* WORK REQUIRED
List each different username that posts in the beekeeping forum thread below, naming each one only once.

* EXCERPTED PASSAGE

+++

# New bee keeper in Montana



## hogueybear (Oct 23, 2015)

When I was a kid in central NY, my family had a hive and I always thought that one day I would have my own hive. So last spring I bought a nuke and got underway.

There are a few changes from 40 years ago, but the forum seems to be a great source for advice.

-- Jim


----------



## Rxmaker (Jul 6, 2011)

Welcome to the best information and people on the web.


----------



## GaryG74 (Apr 9, 2014)

Welcome to BeeSource and good luck with your bees!


----------



## beeware10 (Jul 25, 2010)

welcome--we are still in upstate ny. too old to move now. If it was not for the government it would be a good place to live. good luck with your bees.


----------



## Kamon A. Reynolds (Apr 15, 2012)

Welcome to Beesource!


----------



## GZB (Jan 29, 2013)

Welcome. I noticed a good bunch of honey bees on my friend's herbs in town there last month, so you are not alone. Hope you're far enough from the forest that the bears leave you alone.


----------



## AmericasBeekeeper (Jan 24, 2010)

Welcome Jim!


----------



## hogueybear (Oct 23, 2015)

GZB said:


> Welcome. I noticed a good bunch of honey bees on my friend's herbs in town there last month, so you are not alone. Hope you're far enough from the forest that the bears leave you alone.


Turns out the bears follow the streams out of the mountains, our stream is spring fed in the valley, so no bears .


----------

+++

* SUPPLIED MATERIAL
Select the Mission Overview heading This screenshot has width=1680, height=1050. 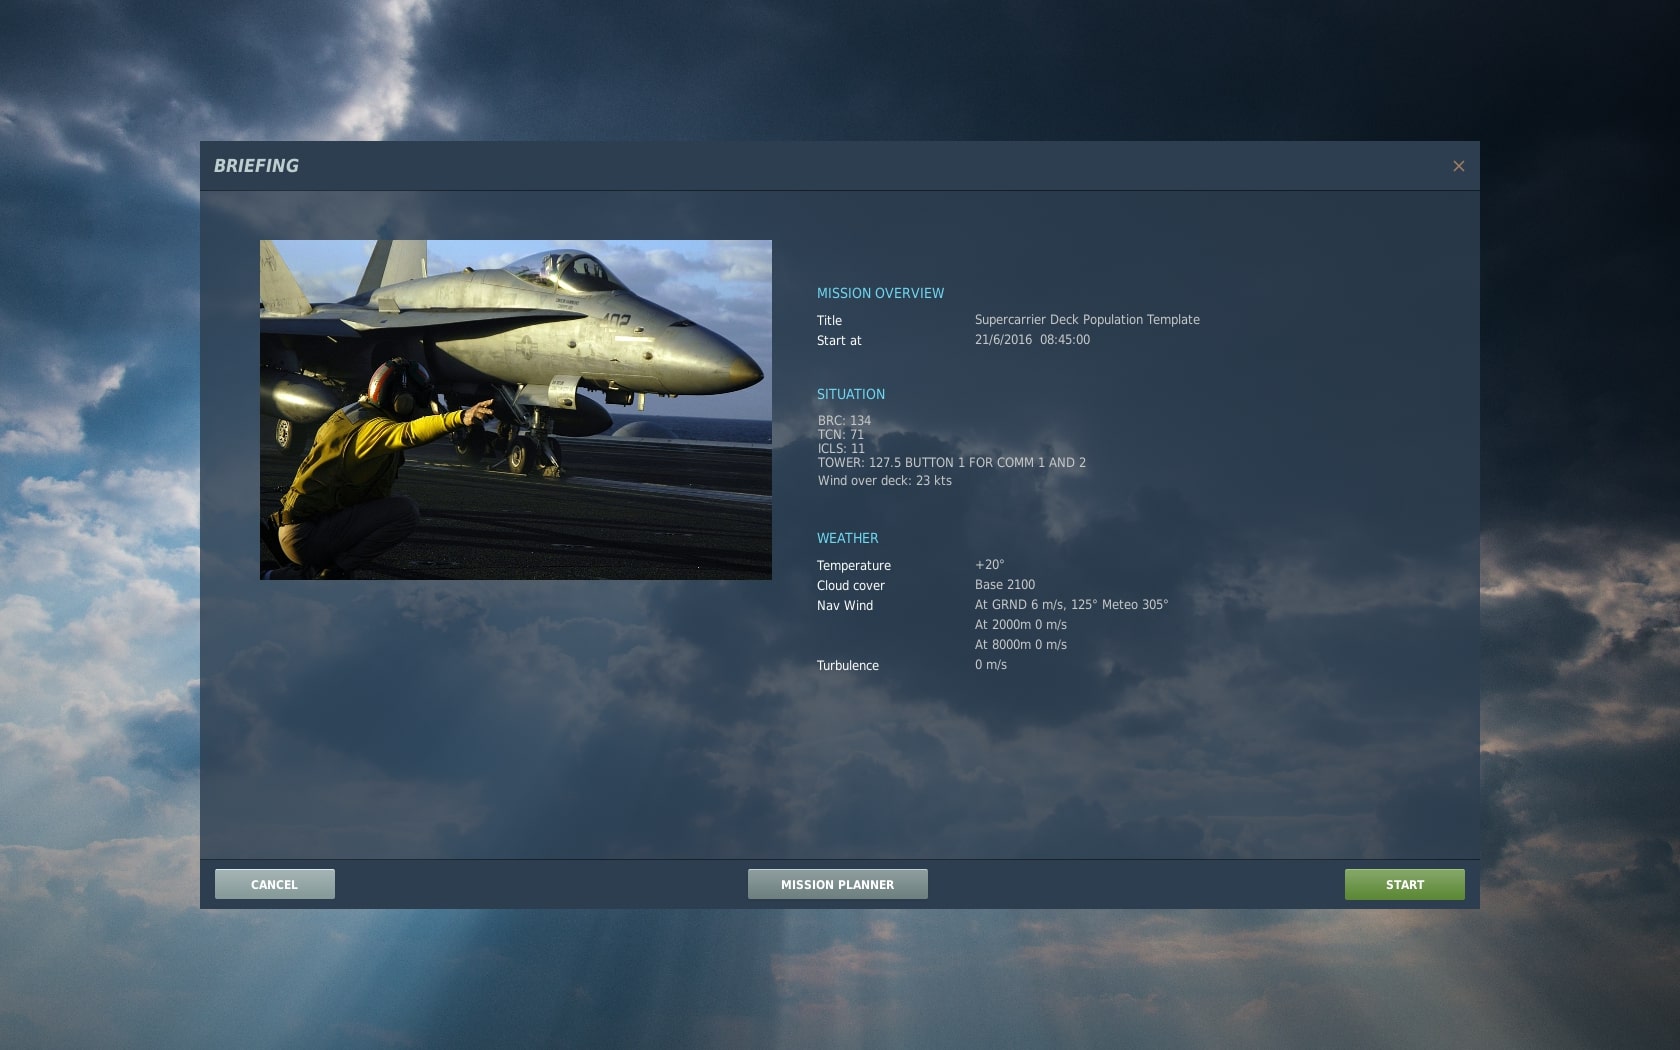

+++

* TASK RESPONSE
hogueybear
Rxmaker
GaryG74
beeware10
Kamon A. Reynolds
GZB
AmericasBeekeeper